Trapout

Discussion in 'Swarms, Cut outs, and Trap outs' started by Monie, May 18, 2010.

  1. Monie

    Monie New Member

    Messages:
    155
    Likes Received:
    0
    Trophy Points:
    0
    I went back out today, to set up the platform and seal some holes. It's another crappy rainy day. My face was, literally, 6 inches from the bees and those girls went on about their business as though I wasn't even there! :thumbsup: the gentelman's daughter, the one living there, came out and was asking questions about the bees. I put my stuff down and went to talk to her. Come to find out, the bees had been there a year, not a month as I was originally told, and they've been in the bathroom and kitchen. DOH! I told the daughter that it would probably take more like 12 weeks, if not longer, to get them all out. It seems they called some out of town beeks last year, but no one returned their calls. Lucky me!! I'm enlisting my buddy, who is a contractor, to help me seal all the holes. I told him about some hard to reach places. He said he's got a 36' ladder. :thumbsup: This job is going to take a little longer than anticipated, because of the rot around a lot of the windows and eves. I did think that I should have charged more, but I'll be getting some nice bees for my effort, so it's well worth it. I can't wait to get those bees to the outyard!
     
  2. Iddee

    Iddee New Member

    Messages:
    8,996
    Likes Received:
    0
    Trophy Points:
    0
    Keep in mind, the temperament will be that of the hive you take the eggs from, not the hive in the house. You will not be getting the genetics from the house bees.
     

  3. Monie

    Monie New Member

    Messages:
    155
    Likes Received:
    0
    Trophy Points:
    0
    Good point. I was so excited about the bees, I'd forgotten that. Luckily, I have a couple of queens due in tomorrow or the next day that I can use. Speaking of eggs. I think I walked in on a mating flight today. There was a lot of commotion and every now and then I'd see a drone fall out of mid air.
     
  4. Iddee

    Iddee New Member

    Messages:
    8,996
    Likes Received:
    0
    Trophy Points:
    0
    Sounds like you did. Have you had a hive swarm lately?

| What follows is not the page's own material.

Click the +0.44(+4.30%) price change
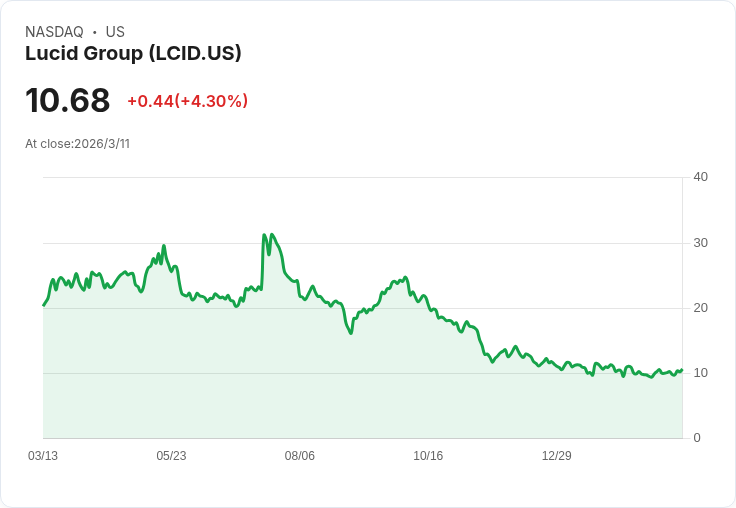This screenshot has height=508, width=736. click(x=187, y=101)

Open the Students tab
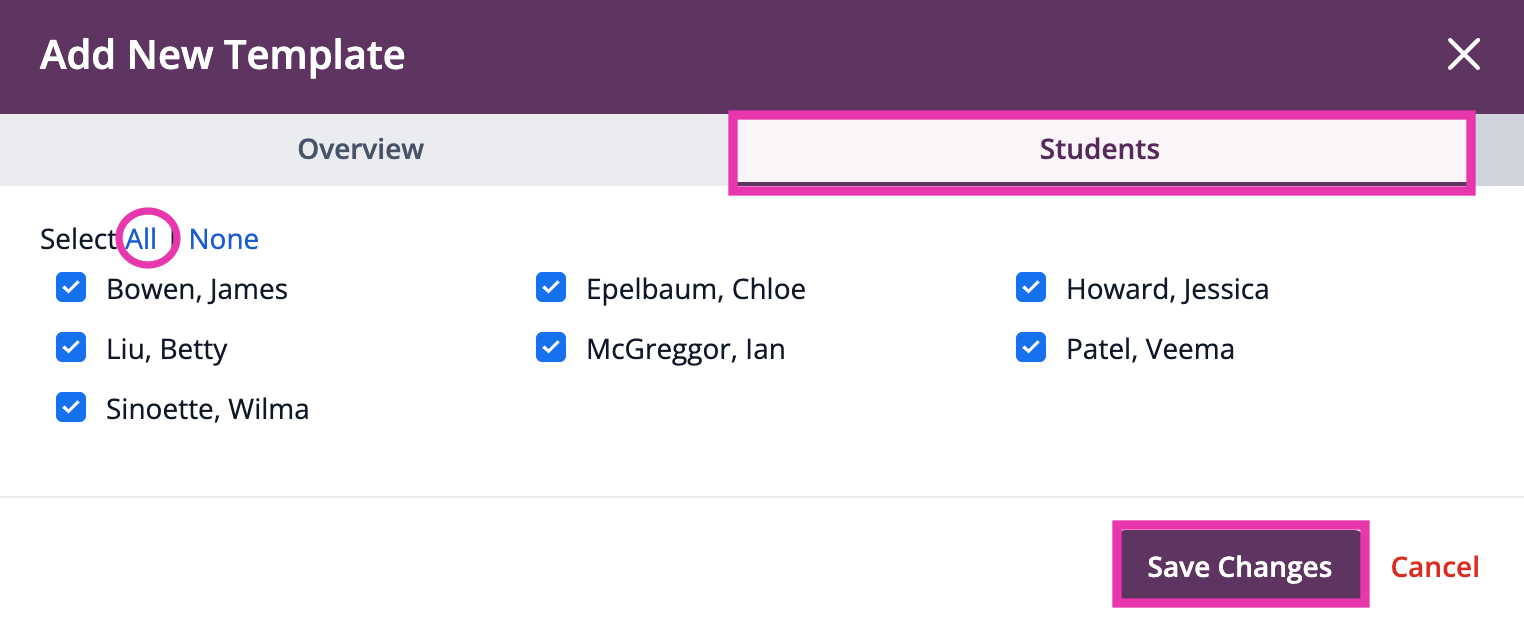click(1100, 149)
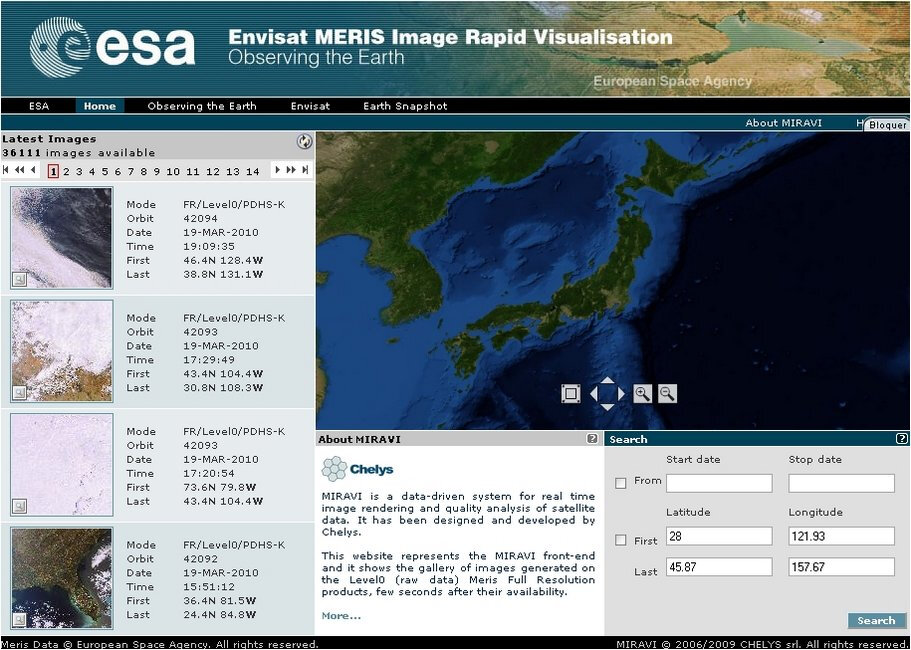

    Why would you use a purchased queen? I've never tried that. Do you think the trapped bees will feed her until she is released? Will there be enough trapped bees to feed the new larva she will produce the first week she is laying?
     
  5. Monie

    Monie New Member

    Messages:
    155
    Likes Received:
    0
    Trophy Points:
    0
    I've made some splits and want some new genetics, thus the new queens. Whether they'll feed her or not, I don't know. Shoot, you're the old pro! ;) Since the last post, I've been thinking that I might try to open the wall enough to get some of the comb with honey and eggs/larvae. I really like these bees and want to keep their genetics. The siding is old timey; in small sections rather than long strips, and each little section is nailed on. Before I install the cone, I have to do some serious patching in that area anyway. Hopefully, the brood isn't in the middle of the ceiling! If it's nice tomorrow, I'll go back out and see if it's even possible, before I get my hopes up.
     
  6. tecumseh

    tecumseh New Member

    Messages:
    6,487
    Likes Received:
    0
    Trophy Points:
    0
    removing the comb/brood can get messy and can encourages a bit of robbing.